Source data →
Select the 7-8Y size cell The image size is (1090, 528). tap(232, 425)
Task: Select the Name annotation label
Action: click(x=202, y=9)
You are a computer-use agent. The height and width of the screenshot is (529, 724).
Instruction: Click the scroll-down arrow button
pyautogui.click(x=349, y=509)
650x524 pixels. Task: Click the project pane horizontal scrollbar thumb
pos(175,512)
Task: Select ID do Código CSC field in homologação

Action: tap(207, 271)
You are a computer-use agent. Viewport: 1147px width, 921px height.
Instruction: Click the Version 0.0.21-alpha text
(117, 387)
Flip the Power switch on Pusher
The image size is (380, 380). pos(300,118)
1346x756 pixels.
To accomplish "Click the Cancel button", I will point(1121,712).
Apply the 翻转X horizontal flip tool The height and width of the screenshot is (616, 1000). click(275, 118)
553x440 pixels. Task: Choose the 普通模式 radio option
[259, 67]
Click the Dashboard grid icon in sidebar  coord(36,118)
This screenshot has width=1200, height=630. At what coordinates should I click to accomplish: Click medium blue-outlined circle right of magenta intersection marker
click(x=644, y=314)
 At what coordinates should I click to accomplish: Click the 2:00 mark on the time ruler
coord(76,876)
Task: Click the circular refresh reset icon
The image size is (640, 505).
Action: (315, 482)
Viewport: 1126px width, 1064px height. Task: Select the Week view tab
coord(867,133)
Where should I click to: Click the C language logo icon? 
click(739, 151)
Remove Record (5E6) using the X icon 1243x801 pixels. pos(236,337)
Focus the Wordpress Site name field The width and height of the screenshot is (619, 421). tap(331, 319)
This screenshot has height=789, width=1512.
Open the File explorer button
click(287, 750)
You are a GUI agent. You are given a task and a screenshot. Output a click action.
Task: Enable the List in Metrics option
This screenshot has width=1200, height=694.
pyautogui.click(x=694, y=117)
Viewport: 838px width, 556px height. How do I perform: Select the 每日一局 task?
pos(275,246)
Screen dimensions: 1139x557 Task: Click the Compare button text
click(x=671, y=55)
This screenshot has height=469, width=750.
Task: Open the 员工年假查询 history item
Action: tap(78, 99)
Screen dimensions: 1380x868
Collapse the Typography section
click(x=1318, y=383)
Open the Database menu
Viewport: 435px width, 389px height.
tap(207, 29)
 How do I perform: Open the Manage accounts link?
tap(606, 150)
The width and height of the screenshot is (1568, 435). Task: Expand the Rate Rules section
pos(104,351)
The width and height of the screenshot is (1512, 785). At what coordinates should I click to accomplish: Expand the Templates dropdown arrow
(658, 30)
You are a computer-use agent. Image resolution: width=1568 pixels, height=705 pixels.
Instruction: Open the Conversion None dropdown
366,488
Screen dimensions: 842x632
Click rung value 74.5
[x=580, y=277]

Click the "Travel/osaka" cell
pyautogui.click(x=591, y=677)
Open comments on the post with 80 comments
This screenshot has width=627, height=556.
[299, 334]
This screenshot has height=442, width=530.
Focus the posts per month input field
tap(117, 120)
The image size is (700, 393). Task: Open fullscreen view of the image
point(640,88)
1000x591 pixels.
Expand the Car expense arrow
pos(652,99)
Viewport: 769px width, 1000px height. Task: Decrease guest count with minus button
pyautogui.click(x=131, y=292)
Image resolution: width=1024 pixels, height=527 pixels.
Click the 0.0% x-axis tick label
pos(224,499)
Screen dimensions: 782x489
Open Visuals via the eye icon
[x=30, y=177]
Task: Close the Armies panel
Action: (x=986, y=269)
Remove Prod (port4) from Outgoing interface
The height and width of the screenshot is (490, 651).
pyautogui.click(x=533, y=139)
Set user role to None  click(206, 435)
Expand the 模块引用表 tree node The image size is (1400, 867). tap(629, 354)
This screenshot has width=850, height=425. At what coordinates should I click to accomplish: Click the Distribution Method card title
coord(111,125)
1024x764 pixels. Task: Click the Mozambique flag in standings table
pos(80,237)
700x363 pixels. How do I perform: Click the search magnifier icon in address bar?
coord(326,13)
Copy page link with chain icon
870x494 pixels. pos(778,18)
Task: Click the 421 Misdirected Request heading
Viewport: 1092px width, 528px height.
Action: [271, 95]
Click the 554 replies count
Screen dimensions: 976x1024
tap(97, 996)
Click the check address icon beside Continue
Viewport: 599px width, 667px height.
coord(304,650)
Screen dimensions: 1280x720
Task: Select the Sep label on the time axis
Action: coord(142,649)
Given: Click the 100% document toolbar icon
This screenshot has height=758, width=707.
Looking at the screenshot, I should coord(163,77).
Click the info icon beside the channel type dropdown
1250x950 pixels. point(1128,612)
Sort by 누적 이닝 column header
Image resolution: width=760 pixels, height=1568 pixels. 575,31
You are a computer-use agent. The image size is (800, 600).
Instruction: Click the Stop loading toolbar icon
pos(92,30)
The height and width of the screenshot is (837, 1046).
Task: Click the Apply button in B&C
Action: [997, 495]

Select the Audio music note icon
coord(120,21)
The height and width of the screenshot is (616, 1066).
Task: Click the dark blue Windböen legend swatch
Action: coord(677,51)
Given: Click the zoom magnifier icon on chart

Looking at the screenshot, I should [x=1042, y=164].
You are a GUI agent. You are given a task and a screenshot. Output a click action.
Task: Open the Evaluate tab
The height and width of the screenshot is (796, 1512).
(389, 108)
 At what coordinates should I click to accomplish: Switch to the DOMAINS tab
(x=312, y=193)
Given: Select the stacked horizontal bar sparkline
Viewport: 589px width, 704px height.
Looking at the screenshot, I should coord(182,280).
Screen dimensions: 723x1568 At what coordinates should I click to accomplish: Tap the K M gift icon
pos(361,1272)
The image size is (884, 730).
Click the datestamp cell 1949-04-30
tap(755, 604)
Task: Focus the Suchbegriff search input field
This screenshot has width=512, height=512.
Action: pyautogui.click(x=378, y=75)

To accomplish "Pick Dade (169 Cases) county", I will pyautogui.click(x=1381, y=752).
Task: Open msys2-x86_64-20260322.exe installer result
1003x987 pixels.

Task description → From the records above, reproduce exactly the lines from the one with "Screen dimensions: 1139x557" to the one with "Remove Prod (port4) from Outgoing interface", both included, and no others.

Answer to this problem →
Screen dimensions: 1139x557 Task: Click the Compare button text
click(x=671, y=55)
This screenshot has height=469, width=750.
Task: Open the 员工年假查询 history item
Action: tap(78, 99)
Screen dimensions: 1380x868
Collapse the Typography section
click(x=1318, y=383)
Open the Database menu
Viewport: 435px width, 389px height.
tap(207, 29)
 How do I perform: Open the Manage accounts link?
tap(606, 150)
The width and height of the screenshot is (1568, 435). Task: Expand the Rate Rules section
pos(104,351)
The width and height of the screenshot is (1512, 785). At what coordinates should I click to accomplish: Expand the Templates dropdown arrow
(658, 30)
You are a computer-use agent. Image resolution: width=1568 pixels, height=705 pixels.
Instruction: Open the Conversion None dropdown
366,488
Screen dimensions: 842x632
Click rung value 74.5
[x=580, y=277]

Click the "Travel/osaka" cell
pyautogui.click(x=591, y=677)
Open comments on the post with 80 comments
This screenshot has width=627, height=556.
[299, 334]
This screenshot has height=442, width=530.
Focus the posts per month input field
tap(117, 120)
The image size is (700, 393). Task: Open fullscreen view of the image
point(640,88)
1000x591 pixels.
Expand the Car expense arrow
pos(652,99)
Viewport: 769px width, 1000px height. Task: Decrease guest count with minus button
pyautogui.click(x=131, y=292)
Image resolution: width=1024 pixels, height=527 pixels.
Click the 0.0% x-axis tick label
pos(224,499)
Screen dimensions: 782x489
Open Visuals via the eye icon
[x=30, y=177]
Task: Close the Armies panel
Action: (x=986, y=269)
Remove Prod (port4) from Outgoing interface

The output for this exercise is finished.